Lines from the top of the entries through the line that has "FarmTech dyrevekt (1015, 1334)" must be duplicated exactly, and no others.
·····
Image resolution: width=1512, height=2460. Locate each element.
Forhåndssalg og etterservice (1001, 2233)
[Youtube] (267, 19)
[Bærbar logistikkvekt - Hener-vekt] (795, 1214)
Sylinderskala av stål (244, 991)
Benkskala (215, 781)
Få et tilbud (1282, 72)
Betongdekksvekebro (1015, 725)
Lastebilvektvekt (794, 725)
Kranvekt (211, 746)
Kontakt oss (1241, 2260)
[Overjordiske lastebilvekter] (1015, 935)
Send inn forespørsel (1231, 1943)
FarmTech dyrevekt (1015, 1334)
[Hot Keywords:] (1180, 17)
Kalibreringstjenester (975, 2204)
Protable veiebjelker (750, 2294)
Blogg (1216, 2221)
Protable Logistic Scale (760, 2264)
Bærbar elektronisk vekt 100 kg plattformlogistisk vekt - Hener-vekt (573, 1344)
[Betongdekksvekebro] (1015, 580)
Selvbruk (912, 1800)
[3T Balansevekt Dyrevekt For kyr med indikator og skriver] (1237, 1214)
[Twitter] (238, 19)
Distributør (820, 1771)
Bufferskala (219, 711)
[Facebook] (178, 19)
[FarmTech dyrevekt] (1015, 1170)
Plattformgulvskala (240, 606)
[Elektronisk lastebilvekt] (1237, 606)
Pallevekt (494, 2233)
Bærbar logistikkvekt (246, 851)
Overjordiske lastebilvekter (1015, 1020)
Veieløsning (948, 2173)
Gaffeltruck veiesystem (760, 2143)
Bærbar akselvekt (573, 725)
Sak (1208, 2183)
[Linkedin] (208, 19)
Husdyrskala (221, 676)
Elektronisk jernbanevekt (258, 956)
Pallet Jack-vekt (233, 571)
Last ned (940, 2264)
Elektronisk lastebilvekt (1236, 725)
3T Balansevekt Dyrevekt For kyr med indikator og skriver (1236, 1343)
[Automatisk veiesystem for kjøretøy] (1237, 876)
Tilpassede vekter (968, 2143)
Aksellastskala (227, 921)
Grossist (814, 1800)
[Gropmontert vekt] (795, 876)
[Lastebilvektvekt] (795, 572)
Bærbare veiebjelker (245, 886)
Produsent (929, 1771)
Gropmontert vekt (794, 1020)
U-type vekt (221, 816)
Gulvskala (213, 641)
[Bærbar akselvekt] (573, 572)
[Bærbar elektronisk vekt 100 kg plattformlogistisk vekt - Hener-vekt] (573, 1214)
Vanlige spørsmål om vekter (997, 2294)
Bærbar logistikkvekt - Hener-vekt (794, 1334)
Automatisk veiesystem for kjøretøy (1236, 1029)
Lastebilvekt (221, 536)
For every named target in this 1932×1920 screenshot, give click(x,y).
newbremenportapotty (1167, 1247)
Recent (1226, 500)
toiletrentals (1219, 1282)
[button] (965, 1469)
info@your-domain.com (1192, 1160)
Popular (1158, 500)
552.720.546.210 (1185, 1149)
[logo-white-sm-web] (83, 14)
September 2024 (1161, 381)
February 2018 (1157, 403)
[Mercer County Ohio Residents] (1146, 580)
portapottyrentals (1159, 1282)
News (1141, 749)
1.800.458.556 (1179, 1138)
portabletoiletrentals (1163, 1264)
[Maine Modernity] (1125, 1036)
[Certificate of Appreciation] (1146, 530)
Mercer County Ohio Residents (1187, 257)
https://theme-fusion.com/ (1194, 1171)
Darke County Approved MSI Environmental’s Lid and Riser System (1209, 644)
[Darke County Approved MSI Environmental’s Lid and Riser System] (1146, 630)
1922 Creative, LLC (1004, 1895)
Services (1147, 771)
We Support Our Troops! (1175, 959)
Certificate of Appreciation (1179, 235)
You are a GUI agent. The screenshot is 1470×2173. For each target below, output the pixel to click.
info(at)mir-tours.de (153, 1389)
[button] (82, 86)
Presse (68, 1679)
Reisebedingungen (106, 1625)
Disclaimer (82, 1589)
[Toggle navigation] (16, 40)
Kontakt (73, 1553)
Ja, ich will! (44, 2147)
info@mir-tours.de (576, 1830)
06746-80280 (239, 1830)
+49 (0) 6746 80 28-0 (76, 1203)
·····
** Output **
Image resolution: width=1512, height=2460. Locate each element.
Forhåndssalg og etterservice (1001, 2233)
[Youtube] (267, 19)
[Bærbar logistikkvekt - Hener-vekt] (795, 1214)
Sylinderskala av stål (244, 991)
Benkskala (215, 781)
Få et tilbud (1282, 72)
Betongdekksvekebro (1015, 725)
Lastebilvektvekt (794, 725)
Kranvekt (211, 746)
Kontakt oss (1241, 2260)
[Overjordiske lastebilvekter] (1015, 935)
Send inn forespørsel (1231, 1943)
FarmTech dyrevekt (1015, 1334)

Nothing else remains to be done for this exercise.